Beahm’s gaming empire had already begun to crumble by the time his confession went live on Twitter. Midnight Society, a game studio that Beahm co-founded in 2021, ended its relationship with the streamer on June 24 following an internal investigation. On June 25, gaming accessory brand Turtle Beach also announced that it had terminated its contract with Beahm.

Digiday has since reached out to Beahm’s other sponsors ASUS, Gillette, Mountain Dew and the San Francisco 49ers for their response and intentions regarding the situation.

An external representative of Mountain Dew confirmed to Digiday that the brand no longer works with Beahm and hasn’t in some time.

Meanwhile, a 49ers spokesperson said: “We take these developments seriously and will not be working with him going forward.”

A Gillette representative told Digiday that the brand has not had a relationship with Beahm for several years.

Chances are, the creator’s other sponsors will follow suit.

“I think all of them are going to be in danger. You’ve got to remember what happened back in 2020 when he initially got banned — a lot of people kind of had an idea of what this might have been about, and there were a lot of back-alley conversations that were happening,” said a former Twitch staffer with knowledge of Beahm’s 2020 ban, who spoke to Digiday on condition of anonymity. “He got dropped from Razer; he lost some potential deals with major non-endemic brands. With Midnight Society dropping him, that will probably be the pattern over the next hot minute.”

The fact that it took four whole years for Beahm’s partners and sponsors to wise up about the reasons behind his 2020 Twitch ban is, to some extent, an indictment of non-endemic brands’ laissez-faire approach to games as a marketing channel. The streamer’s rumors of misconduct were an open secret within the industry for years, but his impressive follower numbers and high engagement were enough to convince major brands to slap their logos on his content without doing enough due diligence to uncover the streamer’s unsavory side. 

Beahm’s recent downfall — and the resulting blowback against his sponsors and business partners — is a reminder to marketers that they must look beyond the pure numbers to determine which gaming creator would best represent their brand.

“Brands should really, really consider the content creators that they work with, regardless of their size, but especially because of their size,” said a second anonymous former Twitch staffer who was at the company at the time of Beahm’s 2020 ban. “And if white male creators were scrutinized at the same level as women and non-white creators, then potentially these things wouldn’t happen as much.”

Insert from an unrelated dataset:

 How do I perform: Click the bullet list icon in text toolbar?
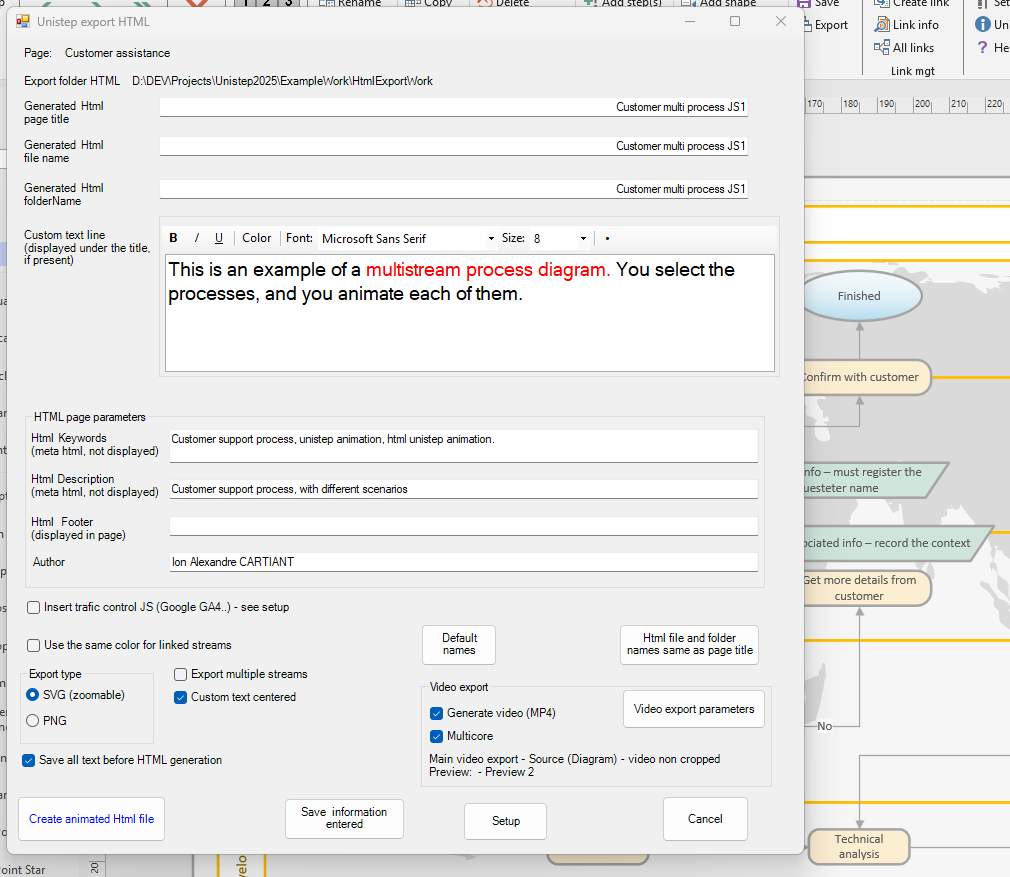tap(607, 238)
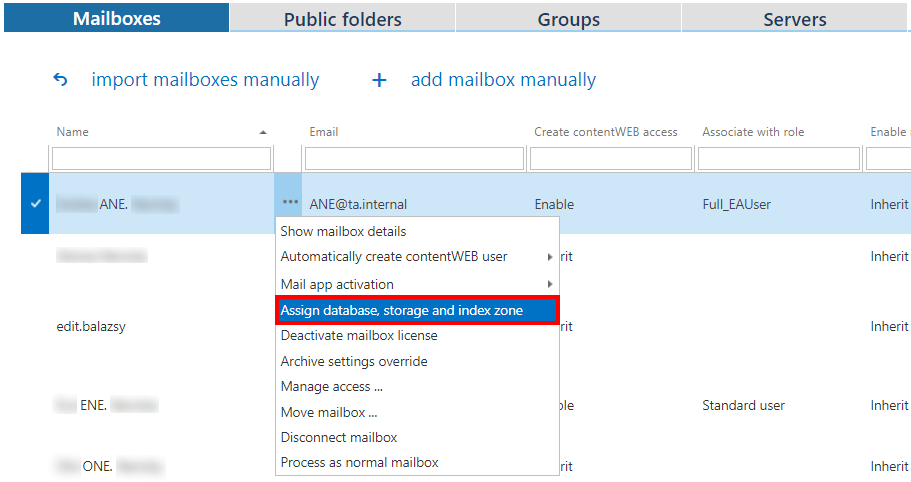The width and height of the screenshot is (911, 482).
Task: Click the Name column filter field
Action: (x=161, y=159)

However, the reality is that they do happen. Consequently, someone with a checkered past like Beahm is already a millionaire several times over, thanks to both Twitch and YouTube subscription revenue and a series of lucrative brand deals.

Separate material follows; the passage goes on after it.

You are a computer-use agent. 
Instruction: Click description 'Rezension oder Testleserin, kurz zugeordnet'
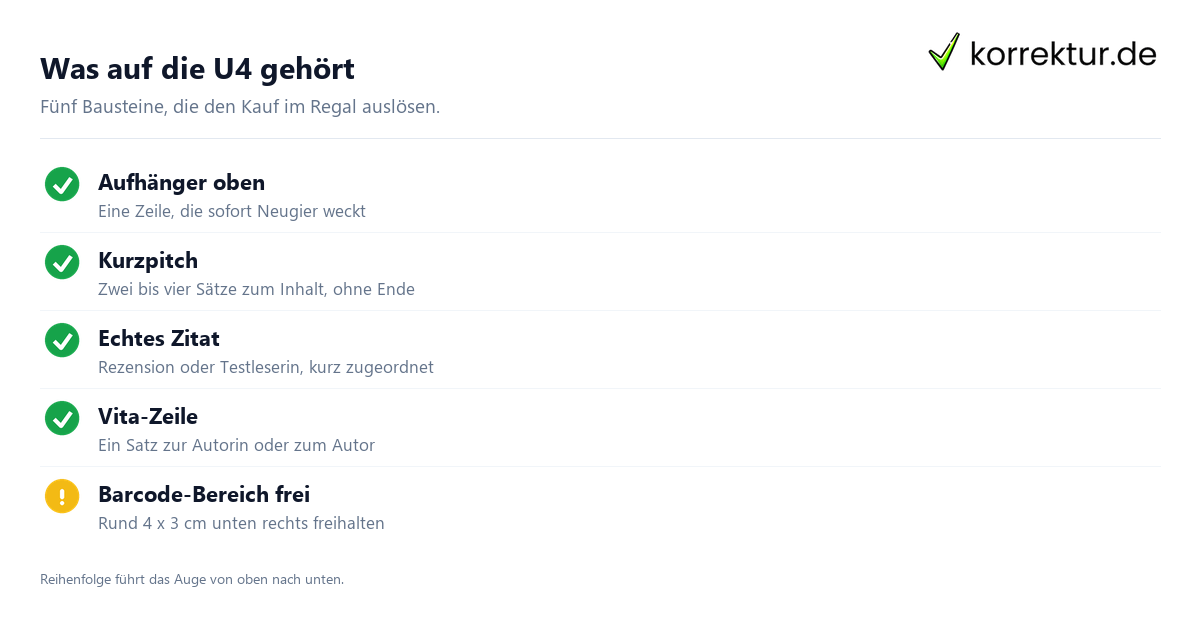pos(266,368)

According to the 2021 Twitch payout leak, Beahm made almost $3 million in subscription revenue between September 2019 and his ban in 2020. In a now-deleted 2018 blog post on the G Fuel website, the streamer said that his net worth was approximately $3.5 million. In 2024, that number is almost certainly above $10 million, enough for Beahm to live off of for the rest of his life without firing up the streaming setup ever again.

But moving forward, Beahm could find it harder to find work or sponsors in the gaming scene, now that the reasons for his Twitch ban in 2020 have finally seen the light of day. Now, the streamer will have to carefully manage his millions of dollars, instead of making millions more. His planned exit strategy from streaming — a second career as a game developer at Midnight Society — has evaporated due to his decisions.

On June 25, Robert Bowling, studio head at Midnight Society, disavowed Beahm in a personal statement that likely reflects the sentiments of many industry leaders.

“If you inappropriately message a minor. I can not work with you,” Bowling wrote. “Period.”